# Slow network performance on WAN



## tOsYZYny (Aug 27, 2020)

I have multiple laptops running FreeBSD 12.1 (used as a router, only 1 is active at a time) and all are maxing out at < 100 Mbps and I should be getting 200 Mbps.  I tried the same hardware booted up to Ubuntu and it is seeing > 200 Mbps, so I am sure it isn't hardware.  I also have tried disabling lro, tso, tx and rx checksums, but that didn't seem to have any effect.
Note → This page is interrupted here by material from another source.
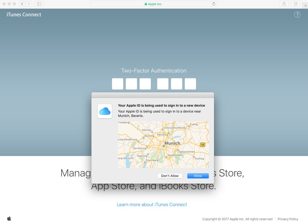
Task: Click the forward navigation arrow
Action: 28,4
I should note that I since I'm using a laptop as a router, I am using a USB Ethernet adapter to provide the WAN connection.  As the laptop is older, it is only USB 2.0 (480 Mbps).  That should still be providing adequate bandwidth to get 200 Mbps.  The LAN port is 1 Gbps.
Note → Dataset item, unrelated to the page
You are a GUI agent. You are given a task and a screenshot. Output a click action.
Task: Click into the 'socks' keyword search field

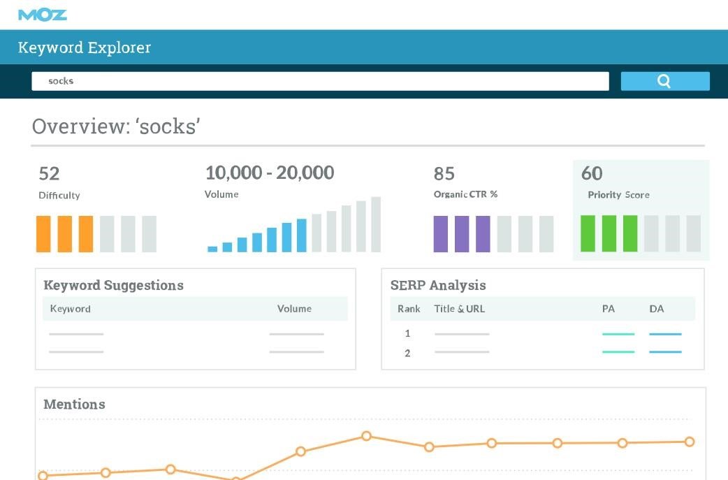click(x=320, y=81)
I ran tcpdump to see what was going on and I see a high number of TCP retransmissions and duplicate acks.  Additionally, when the laptop is idle, the CPU is 99+% idle, whenever I run a speed test, I see the CPU idling at as little as 35%.  I am running ZFS on all the laptops.  Is there perhaps some sort of interaction with ZFS, network load, and CPU usage that is causing this degradation?  If the CPU is having trouble keeping up, that could explain the retransmissions or duplicate acks, it's too latent.  I also tried disabling pf to see if my rules were too complex and that made no difference.


----------



## Mjölnir (Aug 27, 2020)

So you're not connecting via WLAN/WiFi, correct?  You do not have a switch or hub, but instead the USB ethernet adapter connects to the cable modem with an ethernet cable?


----------



## tOsYZYny (Aug 27, 2020)

Yes, this is a wired connection - I'm connecting directly from the Fiber Optic Terminal's Ethernet port to my laptop(s).  I swapped cables, adapters, for whatever reason, FreeBSD is giving me < 100 Mbps whereas Ubuntu was giving me 230 Mbps and I should max out at 200 Mbps.


----------



## Mjölnir (Aug 27, 2020)

Maybe the driver negotiated simplex instead of duplex connection?  What does `ifconfig` show?  It could also be a problem on the USB side.  We need more infos.


----------



## tOsYZYny (Aug 27, 2020)

Ah, good point, it negotiated 100baseTX:

wan: flags=8843<UP,BROADCAST,RUNNING,SIMPLEX,MULTICAST> metric 0 mtu 1500
    options=80008<VLAN_MTU,LINKSTATE>
    ether <OMITTED>
    inet <OMITTED> netmask 0xffffff00 broadcast <OMITTED>
    media: Ethernet autoselect (100baseTX <full-duplex>)
    status: active
    nd6 options=29<PERFORMNUD,IFDISABLED,AUTO_LINKLOCAL>


Walter


----------



## olli@ (Aug 27, 2020)

tOsYZYny said:


> Ah, good point, it negotiated 100baseTX


Well, the maximum for 100baseTX is 100 Mbps.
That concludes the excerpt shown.